Latent Principle Discovery for Language Model Self-Improvement
Keshav Ramji, Tahira Naseem, Ramón Fernandez Astudillo
TL;DR
The paper tackles the challenge of automating the discovery of human-aligned behavioral attributes for language model self-improvement. It introduces STaPLe, a posterior-regularized Monte Carlo EM framework that mines latent principles from the LM itself, then compresses them via hierarchical clustering into interpretable constitutions and trains the model to invoke these principles during refinement. Across iterative cycles, STaPLe yields improvements on instruction-following benchmarks (MT-Bench, AlpacaEval, IFEval) for multiple 7–8B models and scales to larger models in auxiliary experiments, with clustering preserving performance while enhancing interpretability. The results demonstrate a viable path toward autonomous, principle-driven post-training recipes for continual LM improvement, while acknowledging limitations and the value of human-in-the-loop oversight for safety and alignment.

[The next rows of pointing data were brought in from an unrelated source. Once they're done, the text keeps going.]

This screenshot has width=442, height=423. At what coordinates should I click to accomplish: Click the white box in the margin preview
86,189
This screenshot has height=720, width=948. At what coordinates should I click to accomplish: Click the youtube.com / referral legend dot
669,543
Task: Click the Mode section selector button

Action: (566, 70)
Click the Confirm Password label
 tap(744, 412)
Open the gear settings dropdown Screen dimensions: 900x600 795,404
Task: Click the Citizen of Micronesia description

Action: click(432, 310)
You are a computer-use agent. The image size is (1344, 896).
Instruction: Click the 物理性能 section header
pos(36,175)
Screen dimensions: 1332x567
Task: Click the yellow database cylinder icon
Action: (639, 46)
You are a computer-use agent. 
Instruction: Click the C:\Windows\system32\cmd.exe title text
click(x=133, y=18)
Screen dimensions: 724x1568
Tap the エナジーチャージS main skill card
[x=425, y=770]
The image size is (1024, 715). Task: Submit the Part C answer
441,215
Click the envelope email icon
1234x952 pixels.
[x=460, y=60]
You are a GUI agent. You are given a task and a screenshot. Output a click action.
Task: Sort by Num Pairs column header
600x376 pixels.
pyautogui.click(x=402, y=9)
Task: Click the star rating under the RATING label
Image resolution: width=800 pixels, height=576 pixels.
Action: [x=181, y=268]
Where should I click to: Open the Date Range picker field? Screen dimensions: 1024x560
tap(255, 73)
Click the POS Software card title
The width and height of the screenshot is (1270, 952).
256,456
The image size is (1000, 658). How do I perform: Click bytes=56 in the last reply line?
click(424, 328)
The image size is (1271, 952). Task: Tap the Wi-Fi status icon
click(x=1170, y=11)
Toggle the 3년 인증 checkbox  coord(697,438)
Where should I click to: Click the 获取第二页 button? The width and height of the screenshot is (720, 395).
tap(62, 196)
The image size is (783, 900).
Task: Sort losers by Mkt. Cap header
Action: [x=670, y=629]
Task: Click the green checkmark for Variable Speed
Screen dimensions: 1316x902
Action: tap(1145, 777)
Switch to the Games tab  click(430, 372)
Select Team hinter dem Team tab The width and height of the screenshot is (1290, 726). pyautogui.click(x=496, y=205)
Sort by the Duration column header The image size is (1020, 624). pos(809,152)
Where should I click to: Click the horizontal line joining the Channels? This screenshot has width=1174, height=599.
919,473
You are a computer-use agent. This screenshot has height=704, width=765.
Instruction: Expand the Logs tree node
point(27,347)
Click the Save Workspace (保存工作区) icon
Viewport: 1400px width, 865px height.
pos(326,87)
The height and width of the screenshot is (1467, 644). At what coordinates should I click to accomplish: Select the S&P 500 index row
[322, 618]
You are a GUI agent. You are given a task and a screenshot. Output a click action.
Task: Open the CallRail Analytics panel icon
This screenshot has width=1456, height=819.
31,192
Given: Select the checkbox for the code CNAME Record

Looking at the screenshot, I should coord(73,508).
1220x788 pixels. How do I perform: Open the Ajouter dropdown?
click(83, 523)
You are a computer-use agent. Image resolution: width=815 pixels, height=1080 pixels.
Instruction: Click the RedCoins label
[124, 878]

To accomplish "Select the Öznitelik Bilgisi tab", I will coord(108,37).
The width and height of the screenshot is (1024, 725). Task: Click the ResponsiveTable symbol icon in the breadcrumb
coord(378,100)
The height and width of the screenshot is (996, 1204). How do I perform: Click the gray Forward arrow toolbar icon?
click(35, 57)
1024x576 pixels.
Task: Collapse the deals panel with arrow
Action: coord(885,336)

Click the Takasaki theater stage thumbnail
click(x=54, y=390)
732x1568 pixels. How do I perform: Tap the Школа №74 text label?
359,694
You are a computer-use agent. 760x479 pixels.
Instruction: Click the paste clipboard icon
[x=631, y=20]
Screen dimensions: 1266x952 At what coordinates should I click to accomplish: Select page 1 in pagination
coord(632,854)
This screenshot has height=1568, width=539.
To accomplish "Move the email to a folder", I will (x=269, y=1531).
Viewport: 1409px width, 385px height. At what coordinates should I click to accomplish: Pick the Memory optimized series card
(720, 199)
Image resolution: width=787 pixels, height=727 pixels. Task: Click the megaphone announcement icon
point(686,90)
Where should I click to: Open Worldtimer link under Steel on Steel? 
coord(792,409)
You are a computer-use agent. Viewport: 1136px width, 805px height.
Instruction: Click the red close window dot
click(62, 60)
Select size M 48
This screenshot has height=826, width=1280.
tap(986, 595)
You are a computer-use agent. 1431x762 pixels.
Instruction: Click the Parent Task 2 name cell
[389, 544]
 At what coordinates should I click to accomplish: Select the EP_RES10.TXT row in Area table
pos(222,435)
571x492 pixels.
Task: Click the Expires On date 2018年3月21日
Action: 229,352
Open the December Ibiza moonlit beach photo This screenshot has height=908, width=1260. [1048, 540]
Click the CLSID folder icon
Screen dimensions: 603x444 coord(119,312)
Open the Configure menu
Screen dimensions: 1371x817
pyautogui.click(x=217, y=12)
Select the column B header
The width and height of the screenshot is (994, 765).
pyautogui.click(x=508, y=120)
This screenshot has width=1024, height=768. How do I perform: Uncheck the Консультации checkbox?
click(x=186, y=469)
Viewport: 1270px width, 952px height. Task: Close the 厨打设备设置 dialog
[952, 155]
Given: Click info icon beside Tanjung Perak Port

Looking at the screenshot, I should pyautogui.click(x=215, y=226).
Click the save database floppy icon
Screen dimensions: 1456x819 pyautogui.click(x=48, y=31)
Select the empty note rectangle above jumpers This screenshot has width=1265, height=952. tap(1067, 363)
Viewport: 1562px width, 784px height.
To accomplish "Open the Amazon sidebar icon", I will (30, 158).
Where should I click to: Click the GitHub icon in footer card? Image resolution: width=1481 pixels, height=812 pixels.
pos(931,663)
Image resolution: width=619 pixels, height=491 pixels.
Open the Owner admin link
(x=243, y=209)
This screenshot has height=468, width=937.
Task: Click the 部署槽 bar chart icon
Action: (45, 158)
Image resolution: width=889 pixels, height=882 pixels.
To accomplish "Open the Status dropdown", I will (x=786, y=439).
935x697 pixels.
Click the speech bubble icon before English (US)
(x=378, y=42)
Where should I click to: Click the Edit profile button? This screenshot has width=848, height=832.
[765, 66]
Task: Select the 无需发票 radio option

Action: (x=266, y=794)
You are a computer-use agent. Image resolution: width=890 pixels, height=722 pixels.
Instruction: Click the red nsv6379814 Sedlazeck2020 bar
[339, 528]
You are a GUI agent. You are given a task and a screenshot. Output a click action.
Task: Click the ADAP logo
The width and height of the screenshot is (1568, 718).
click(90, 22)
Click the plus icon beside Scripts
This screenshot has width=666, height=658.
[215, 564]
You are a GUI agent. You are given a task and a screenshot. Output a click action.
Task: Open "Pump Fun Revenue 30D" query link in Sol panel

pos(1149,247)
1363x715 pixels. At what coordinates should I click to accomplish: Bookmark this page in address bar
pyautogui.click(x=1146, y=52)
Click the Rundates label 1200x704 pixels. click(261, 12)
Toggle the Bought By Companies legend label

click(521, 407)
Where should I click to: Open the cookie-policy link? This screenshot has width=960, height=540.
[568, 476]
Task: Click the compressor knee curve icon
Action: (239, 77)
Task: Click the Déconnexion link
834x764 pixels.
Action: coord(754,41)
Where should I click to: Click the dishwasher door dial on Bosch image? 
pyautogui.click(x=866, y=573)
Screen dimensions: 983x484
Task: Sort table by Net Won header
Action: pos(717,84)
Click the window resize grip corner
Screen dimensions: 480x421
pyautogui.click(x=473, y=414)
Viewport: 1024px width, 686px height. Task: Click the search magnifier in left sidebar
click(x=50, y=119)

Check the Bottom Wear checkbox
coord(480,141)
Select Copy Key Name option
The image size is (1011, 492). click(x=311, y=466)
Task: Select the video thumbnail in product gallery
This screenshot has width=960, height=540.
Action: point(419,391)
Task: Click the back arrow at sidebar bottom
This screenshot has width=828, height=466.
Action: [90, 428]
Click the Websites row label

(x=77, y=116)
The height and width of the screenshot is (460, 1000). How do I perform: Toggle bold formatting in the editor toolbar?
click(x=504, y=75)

Overall, the work highlights how latent reasoning traces can guide intrinsic self-correction and offer a scalable, interpretable alternative to static constitutions.
Abstract
When language model (LM) users aim to improve the quality of its generations, it is crucial to specify concrete behavioral attributes that the model should strive to reflect. However, curating such principles across many domains, even non-exhaustively, requires a labor-intensive annotation process. To automate this process, we propose eliciting these latent attributes that guide model reasoning toward human-preferred responses by explicitly modeling them in a self-correction setting. Our approach mines new principles from the LM itself and compresses the discovered elements to an interpretable set via clustering. Specifically, we employ a form of posterior-regularized Monte Carlo Expectation-Maximization to both identify a condensed set of the most effective latent principles and teach the LM to strategically invoke them in order to intrinsically refine its responses. We demonstrate that bootstrapping our algorithm over multiple iterations enables smaller language models (7-8B parameters) to self-improve, achieving +8-10% in AlpacaEval win-rate, an average of +0.3 on MT-Bench, and +19-23% in principle-following win-rate on IFEval. We also show that clustering the principles yields interpretable and diverse model-generated constitutions while retaining model performance. The gains that our method achieves highlight the potential of automated, principle-driven post-training recipes toward continual self-improvement.